## Exercise description
In the stretch from the line containing "has width=1920, height=1080." through the end of the data, change "screenshot" to "image" and leave everything else as it is. Reproduce only those lines, without the pictures.

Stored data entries
────────────────────
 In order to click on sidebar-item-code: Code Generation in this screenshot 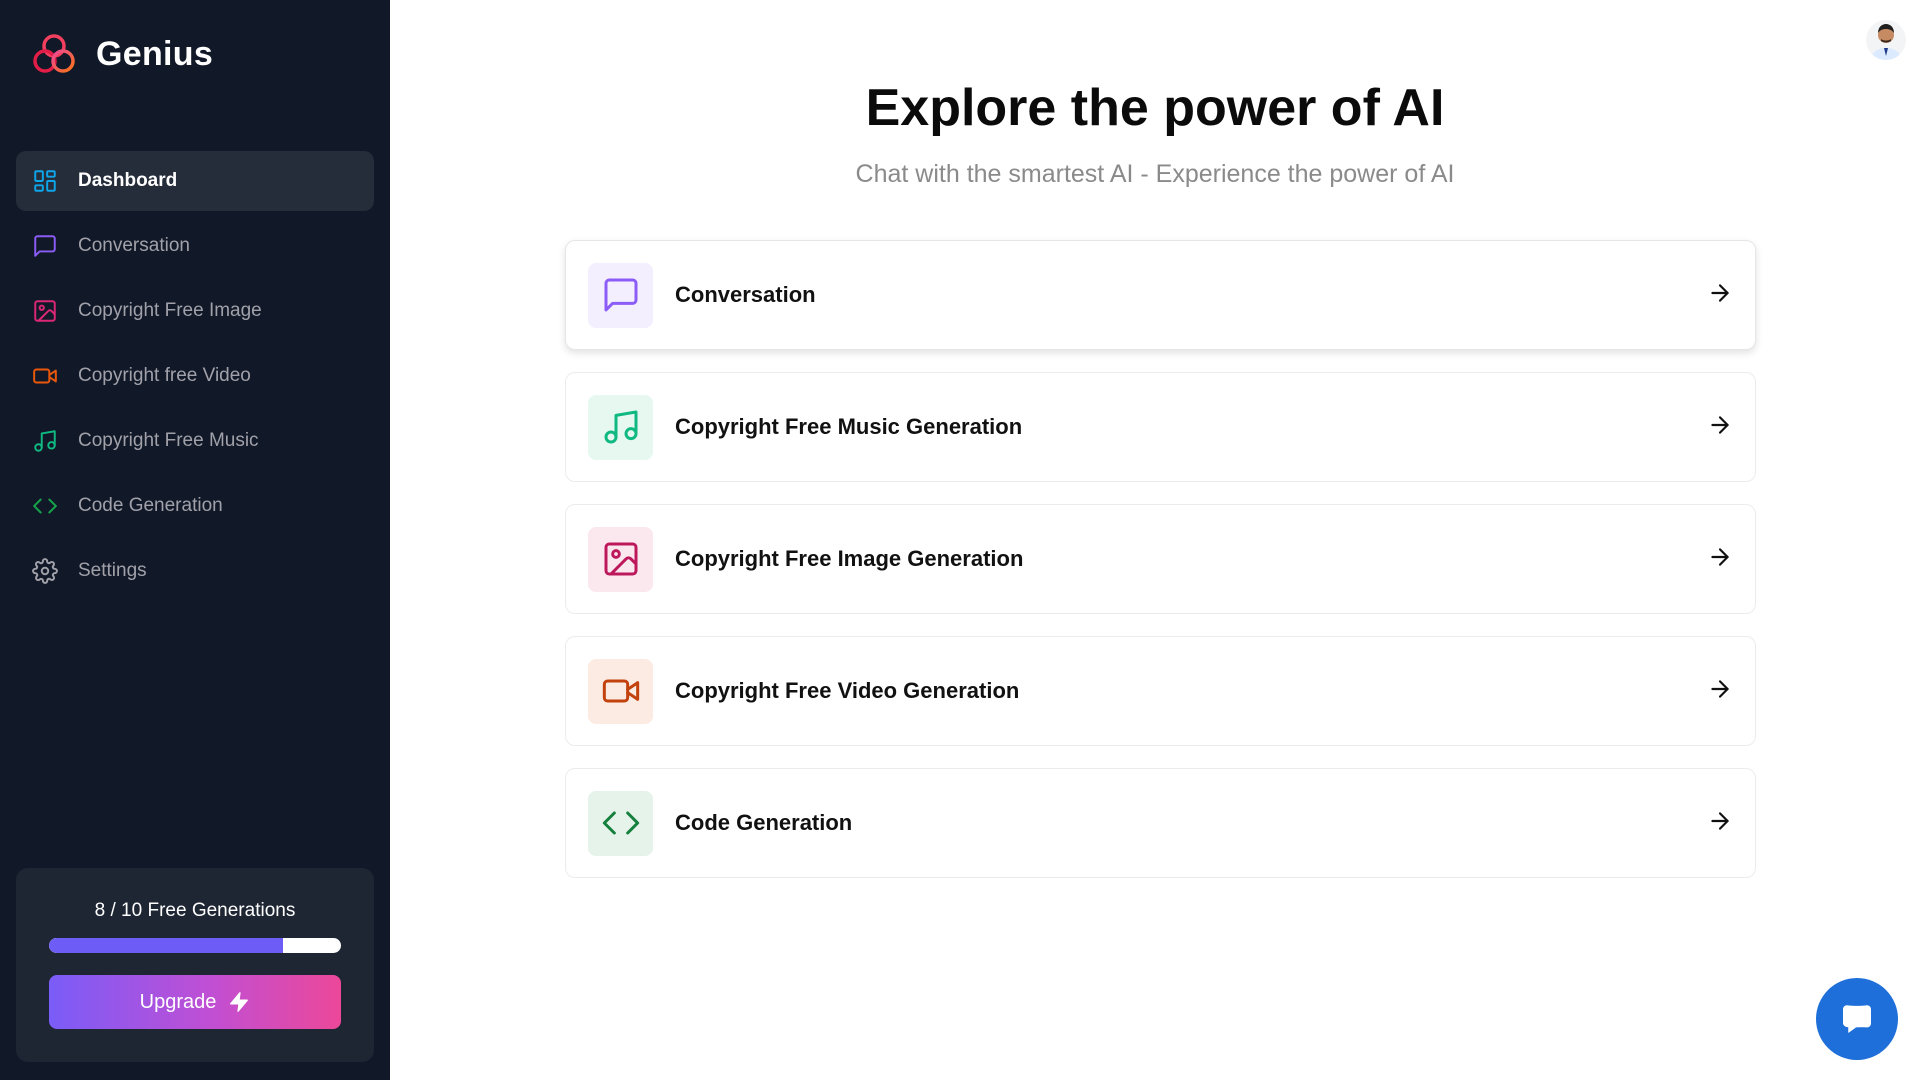, I will do `click(195, 506)`.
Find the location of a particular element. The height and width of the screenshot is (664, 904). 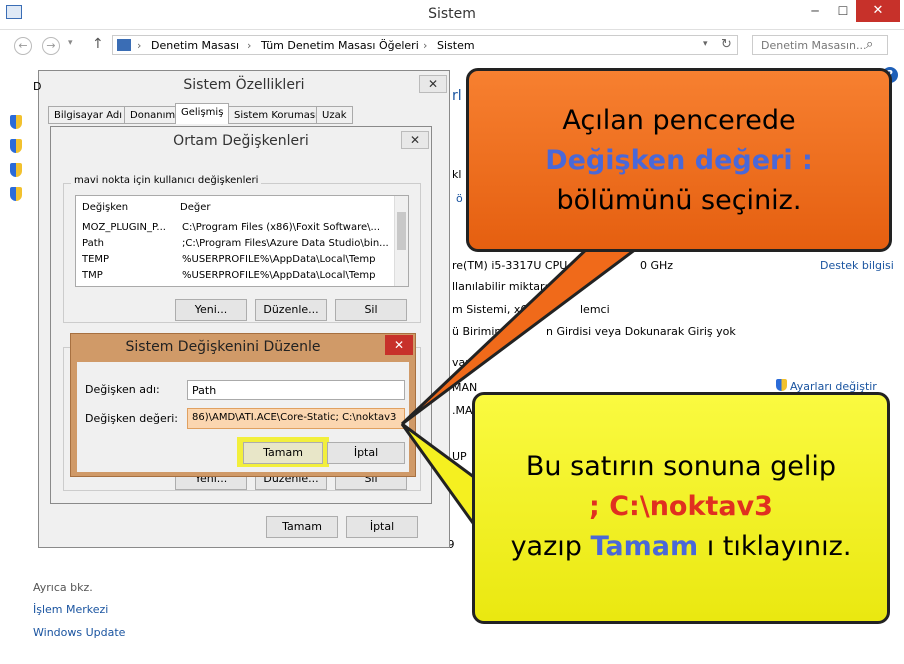

yellow-callout-line3: yazıp Tamam ı tıklayınız. is located at coordinates (681, 547).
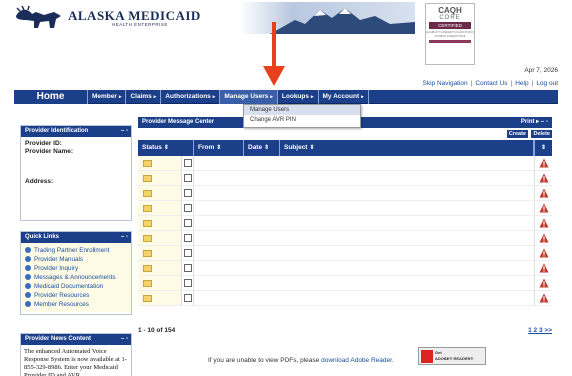 The height and width of the screenshot is (376, 572). Describe the element at coordinates (358, 360) in the screenshot. I see `download-adobe-link: download Adobe Reader.` at that location.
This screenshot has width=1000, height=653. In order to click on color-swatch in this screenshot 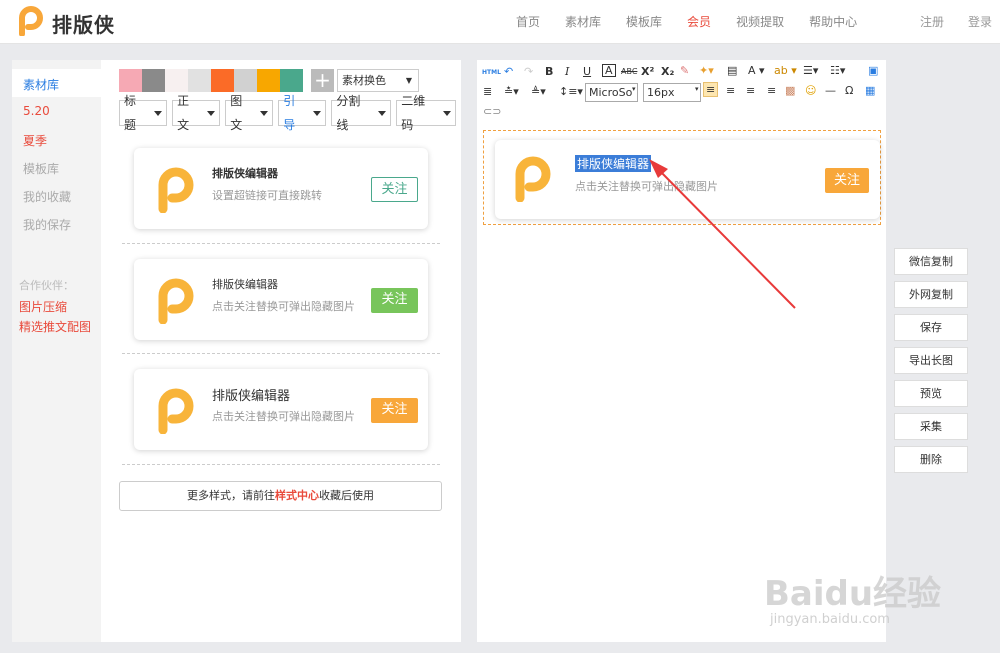, I will do `click(268, 80)`.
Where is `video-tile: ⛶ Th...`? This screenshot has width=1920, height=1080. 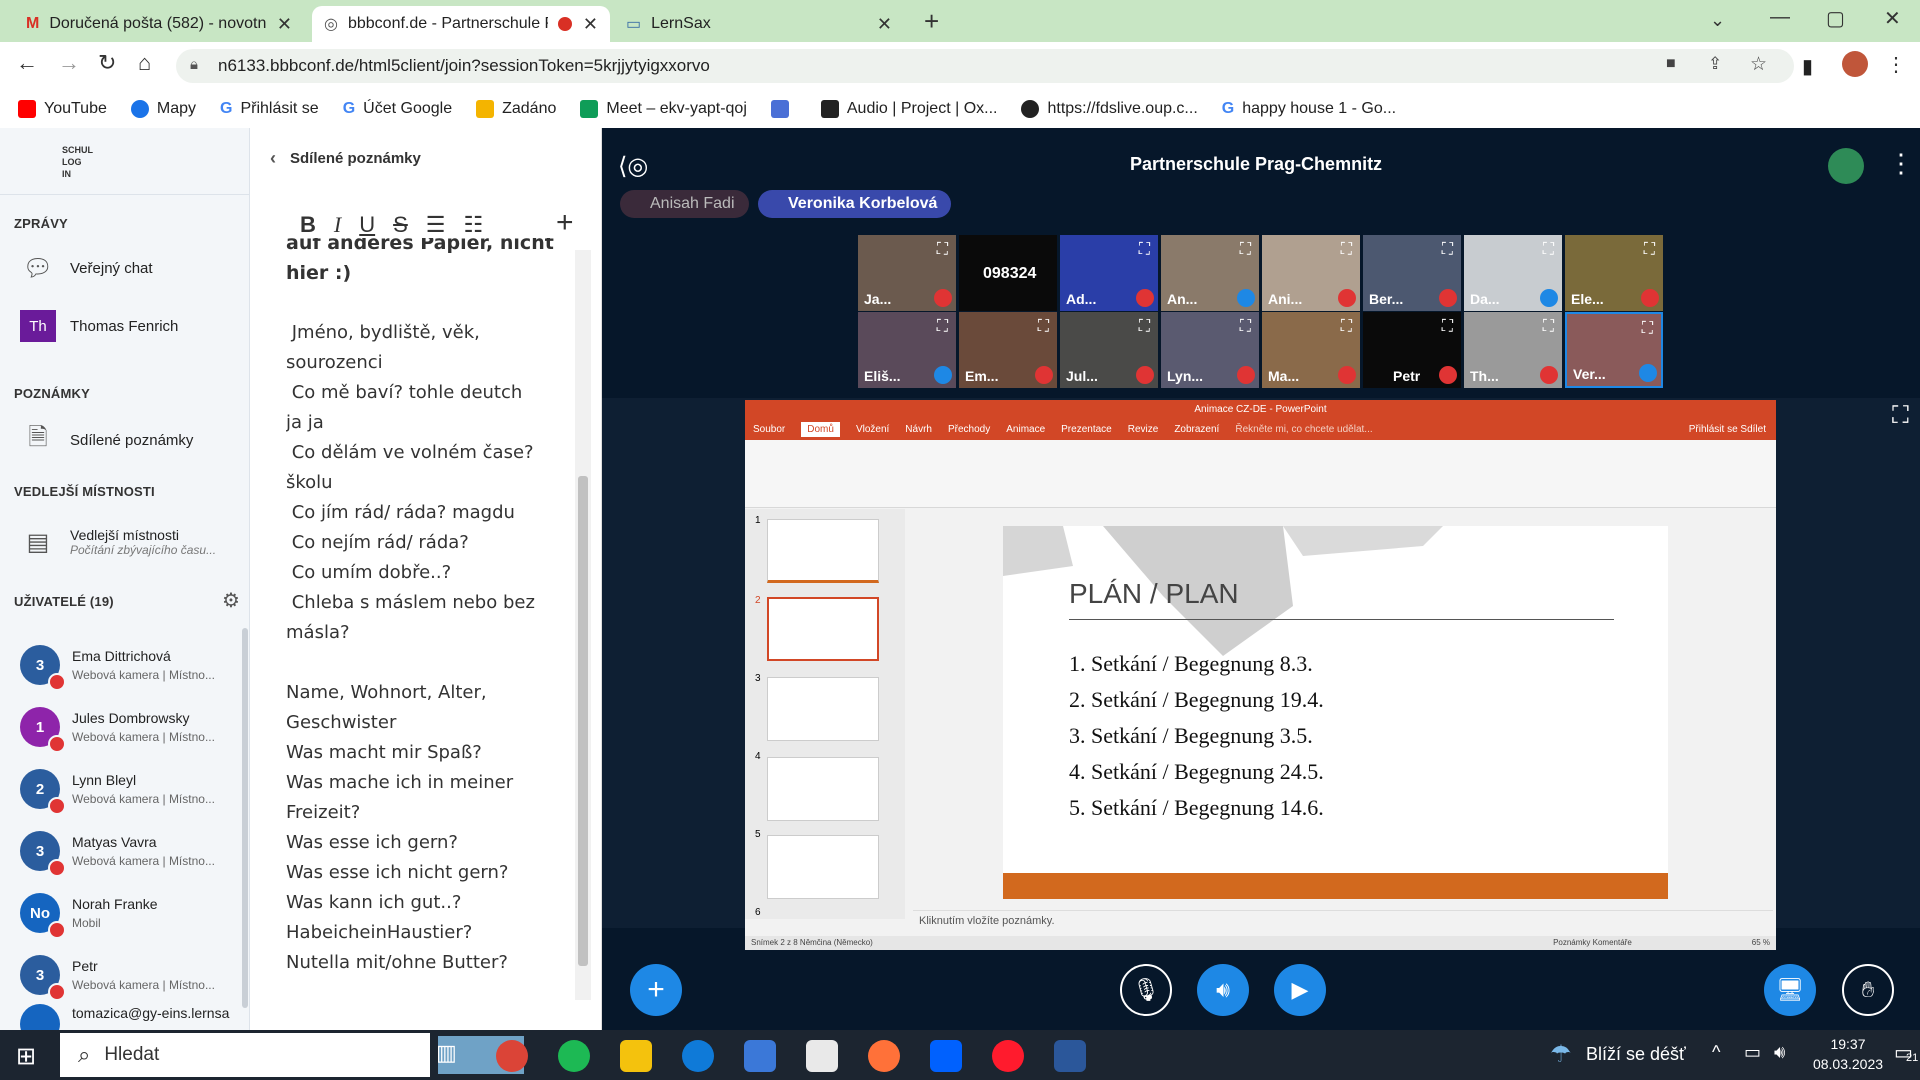
video-tile: ⛶ Th... is located at coordinates (1513, 350).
────────────────────
## Task result
Where is `video-tile: ⛶ Th...`? This image has width=1920, height=1080. 
video-tile: ⛶ Th... is located at coordinates (1513, 350).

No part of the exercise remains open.